By Julia Johnson
Regarding Kathleen Oropeza’s commentary “Florida parents don’t want ‘parent trigger,’ ” I have the greatest respect for parents who get involved in education issues, especially the ones now engaged in the debate over parent empowerment legislation. However, I disagree with those who oppose the bill (CS/CS/HB 867), and I must question some of their claims.
Some historical perspective is in order. In the 1990s, when Florida began assessing students’ ability to read, 74 percent of African-American students were functionally illiterate. Educators could sign off on their schools’ poor service to minority children, yet schools that had failed these children could still collect full funding to underwrite more failure. And the parents had little if any say.
I don’t understand what Ms. Oropeza meant when she wrote that the bill would use parents like “cheap napkins.’’ But I do know that low-income kids were used as a cheap paycheck, and their schools were often used as a training ground for novice teachers and a repository for ineffective ones.

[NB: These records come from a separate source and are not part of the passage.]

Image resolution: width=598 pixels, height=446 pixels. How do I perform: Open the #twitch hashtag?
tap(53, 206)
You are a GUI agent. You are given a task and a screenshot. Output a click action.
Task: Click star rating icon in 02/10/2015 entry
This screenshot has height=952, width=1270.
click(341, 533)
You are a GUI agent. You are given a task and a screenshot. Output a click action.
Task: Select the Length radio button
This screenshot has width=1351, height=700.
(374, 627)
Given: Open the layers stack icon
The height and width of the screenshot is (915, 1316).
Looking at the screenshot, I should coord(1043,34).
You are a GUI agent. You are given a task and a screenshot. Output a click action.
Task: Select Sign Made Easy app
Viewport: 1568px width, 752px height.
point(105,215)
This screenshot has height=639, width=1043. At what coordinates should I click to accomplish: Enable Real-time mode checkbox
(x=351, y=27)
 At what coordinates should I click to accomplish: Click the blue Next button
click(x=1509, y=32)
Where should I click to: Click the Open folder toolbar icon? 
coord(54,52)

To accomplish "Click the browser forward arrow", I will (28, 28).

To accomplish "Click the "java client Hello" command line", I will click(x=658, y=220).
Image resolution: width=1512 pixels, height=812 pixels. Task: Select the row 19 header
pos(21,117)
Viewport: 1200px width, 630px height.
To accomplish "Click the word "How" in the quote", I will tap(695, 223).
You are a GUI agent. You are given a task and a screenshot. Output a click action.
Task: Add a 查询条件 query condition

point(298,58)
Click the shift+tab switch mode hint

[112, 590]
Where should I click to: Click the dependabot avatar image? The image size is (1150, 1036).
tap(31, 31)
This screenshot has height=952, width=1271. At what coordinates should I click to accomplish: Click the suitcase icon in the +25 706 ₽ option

Education reform has started reversing this trend. Florida’s African-American fourth-graders have advanced more than two grade levels in reading, and their scores on national assessments now exceed the national average. Low-income children once were practically nonexistent in Advanced Placement classes. But now Florida leads the nation in providing them access to these courses.
The genesis for this change is accountability and choice. Student funding started becoming contingent on accountability for results. Schools had to demonstrate they were educating children with the people’s money. Parents had more options than the failing neighborhood school down the street.
This parent empowerment bill would embrace and expand these highly effective reforms. Parents could ask their school board to bring in new management if the existing public school received two consecutive failing grades. If the local board disagreed, the State Board of Education would have the final say. Charters would not own the facilities, as has been falsely stated. Instead, a charter school could use public facility only as long as it delivered academic progress.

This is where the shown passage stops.